However, gasifying coal is another expensive option. Back in 2005, the US Department of Energy has estimated a cost of US$1491 per kilowatt of installed capacity for an IGCC plant, versus US$1290 for a conventional pulverized coal station. Operating costs are also high, likely to be up to double, but the advantages of IGCC over conventional coal power plants, other than lower emissions, also includes thermal efficiency as it uses less coal. Coal gasification also produces a range of chemicals and by-products for industrial use and transport fuels and is often touted as a pathway to a hydrogen-economy as a source of hydrogen.

The basic IGCC concept was first successfully demonstrated on a commercial scale at the pioneer Cool Water Project in Southern California in the mid 1980s.

Currently, there are two commercial-size, coal-based IGCC plants in the United States (a 262MW plant in Indiana and a 250MW plant in Florida), another two in Europe (Holland and Spain), one in Japan that has been operating since the early 1990s. New-generation IGCC power plants are planned in the US and are expected to come online between 2012 and 2020, while others are planned in the UK and Germany. It is said the future of IGCC hinges on the question – whether energy affordability or carbon neutrality will be the bigger issue, and whether carbon capture and storage will actually work?

C02 storage

The principles of carbon capture and storage are already deployed in various fields of commercial activity. Over 32 million tonnes of C02 is already ‘captured’ around the world and used for the likes of recovering oil.

The first large scale storage of C02 was demonstrated with the Sleipner gas field in Norway in 1996 when tonnes of compressed liquid CO2 (separated from methane), were injected into a deep natural reservoir below the sea bed. It is said that the US$80 million cost of this sequestration project was returned in just 18 months through European carbon tax savings. Since then, around one million tonnes of C02 has been stored each year at the Sleipner project.

The technology for C02 transportation is now well-established. C02 is largely inert and easily handled and is already transported in high-pressure pipelines.

As C02 is pumped deep underground, it is compressed by the higher pressures and becomes essentially a liquid.
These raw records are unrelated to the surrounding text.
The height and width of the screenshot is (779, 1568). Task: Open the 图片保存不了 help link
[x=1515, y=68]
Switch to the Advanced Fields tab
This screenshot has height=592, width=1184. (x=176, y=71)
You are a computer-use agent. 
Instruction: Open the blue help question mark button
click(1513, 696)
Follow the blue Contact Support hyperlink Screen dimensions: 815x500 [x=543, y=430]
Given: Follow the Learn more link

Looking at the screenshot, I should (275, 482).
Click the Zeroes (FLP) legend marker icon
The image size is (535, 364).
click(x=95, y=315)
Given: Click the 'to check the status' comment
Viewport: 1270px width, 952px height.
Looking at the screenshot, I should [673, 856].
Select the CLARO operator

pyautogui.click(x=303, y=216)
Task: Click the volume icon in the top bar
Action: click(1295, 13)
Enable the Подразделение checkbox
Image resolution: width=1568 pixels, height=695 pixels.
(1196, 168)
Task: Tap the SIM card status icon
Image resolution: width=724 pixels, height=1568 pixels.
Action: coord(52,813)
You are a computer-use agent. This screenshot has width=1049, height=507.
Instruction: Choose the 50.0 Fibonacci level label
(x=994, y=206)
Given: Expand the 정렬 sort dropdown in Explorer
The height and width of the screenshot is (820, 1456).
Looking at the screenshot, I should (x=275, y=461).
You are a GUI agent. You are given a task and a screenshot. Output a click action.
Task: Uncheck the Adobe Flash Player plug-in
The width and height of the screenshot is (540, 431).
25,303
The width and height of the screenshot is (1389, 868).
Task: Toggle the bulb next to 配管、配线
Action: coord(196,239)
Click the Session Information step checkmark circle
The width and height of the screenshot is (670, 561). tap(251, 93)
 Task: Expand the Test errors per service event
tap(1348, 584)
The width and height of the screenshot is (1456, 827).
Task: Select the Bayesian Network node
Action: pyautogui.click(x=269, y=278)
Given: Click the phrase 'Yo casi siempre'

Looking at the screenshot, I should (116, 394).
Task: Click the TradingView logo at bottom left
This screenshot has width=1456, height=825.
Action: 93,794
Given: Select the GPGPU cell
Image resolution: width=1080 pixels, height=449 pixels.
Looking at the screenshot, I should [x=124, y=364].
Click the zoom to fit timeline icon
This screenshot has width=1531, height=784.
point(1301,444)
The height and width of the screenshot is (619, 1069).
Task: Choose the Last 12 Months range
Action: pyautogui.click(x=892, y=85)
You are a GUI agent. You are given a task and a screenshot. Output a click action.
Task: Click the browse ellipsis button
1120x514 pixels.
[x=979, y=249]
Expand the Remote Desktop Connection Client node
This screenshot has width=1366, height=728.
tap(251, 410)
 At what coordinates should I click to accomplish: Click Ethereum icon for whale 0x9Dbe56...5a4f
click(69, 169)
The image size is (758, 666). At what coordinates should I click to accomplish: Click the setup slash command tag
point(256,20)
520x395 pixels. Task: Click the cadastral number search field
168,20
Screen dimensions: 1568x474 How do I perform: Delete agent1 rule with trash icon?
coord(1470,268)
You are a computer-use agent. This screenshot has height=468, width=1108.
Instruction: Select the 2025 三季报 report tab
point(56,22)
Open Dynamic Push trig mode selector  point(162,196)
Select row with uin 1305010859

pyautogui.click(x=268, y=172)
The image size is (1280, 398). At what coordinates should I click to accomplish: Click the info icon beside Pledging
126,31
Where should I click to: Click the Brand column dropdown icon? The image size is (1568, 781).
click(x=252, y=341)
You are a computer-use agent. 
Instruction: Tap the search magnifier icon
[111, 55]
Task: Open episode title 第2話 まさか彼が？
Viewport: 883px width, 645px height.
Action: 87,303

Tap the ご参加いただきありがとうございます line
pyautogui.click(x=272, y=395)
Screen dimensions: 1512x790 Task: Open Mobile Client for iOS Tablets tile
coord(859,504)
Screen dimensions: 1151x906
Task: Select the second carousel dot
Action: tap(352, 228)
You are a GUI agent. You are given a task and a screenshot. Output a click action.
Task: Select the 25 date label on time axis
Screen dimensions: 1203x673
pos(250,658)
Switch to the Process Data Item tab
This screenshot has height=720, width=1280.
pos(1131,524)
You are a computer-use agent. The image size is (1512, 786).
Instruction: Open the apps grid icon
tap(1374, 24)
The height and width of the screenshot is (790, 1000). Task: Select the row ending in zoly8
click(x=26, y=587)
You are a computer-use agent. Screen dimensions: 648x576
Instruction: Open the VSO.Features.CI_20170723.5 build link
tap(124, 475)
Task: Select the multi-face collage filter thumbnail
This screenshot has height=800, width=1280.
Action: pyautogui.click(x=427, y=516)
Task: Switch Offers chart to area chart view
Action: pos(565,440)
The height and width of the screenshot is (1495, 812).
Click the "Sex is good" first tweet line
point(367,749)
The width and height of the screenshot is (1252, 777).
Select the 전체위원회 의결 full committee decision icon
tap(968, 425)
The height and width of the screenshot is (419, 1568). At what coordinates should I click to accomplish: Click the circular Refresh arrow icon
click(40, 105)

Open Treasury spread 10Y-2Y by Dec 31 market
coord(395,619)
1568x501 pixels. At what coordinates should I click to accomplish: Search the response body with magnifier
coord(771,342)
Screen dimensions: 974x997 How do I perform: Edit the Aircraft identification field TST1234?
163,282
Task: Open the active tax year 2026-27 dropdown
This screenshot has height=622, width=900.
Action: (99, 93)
The gas dissolves in salty water and the C02 saturated water, heavier than the water around it, sinks to the bottom of the rock formation.

Geographical features suited for C02 storage fall into three categories; deep saline formations; depleted oil and gasfields; and un-mine-able coal seams.

Deep saline formations are underground formations of permeable reservoir rock, such as sandstones, that are saturated with very salty water and covered by a layer of impermeable cap rock. Saline aquifers have the largest storage potential globally, but are the least explored .

In contrast, depleted oil and gas fields are very well-explored and geologically defined, with a proven ability to store hydrocarbons over geological time spans of millions of years. In the ‘enhanced oil recovery’ industry, C02 is injected into an oilfield to aid production through increasing the pressure in the reservoir.

Coal seam storage involves another form of trapping in which the injected C02 is accumulates on the surface of the insitu coal in preference to other gases (such as methane) that its displaces.

Coal seam storage is most likely to be feasible when undertaken in conjunction with enhanced coal bed methane recovery (ECBM) in which the commercial production of coal seam methane is assisted by the displacement effect of the C02.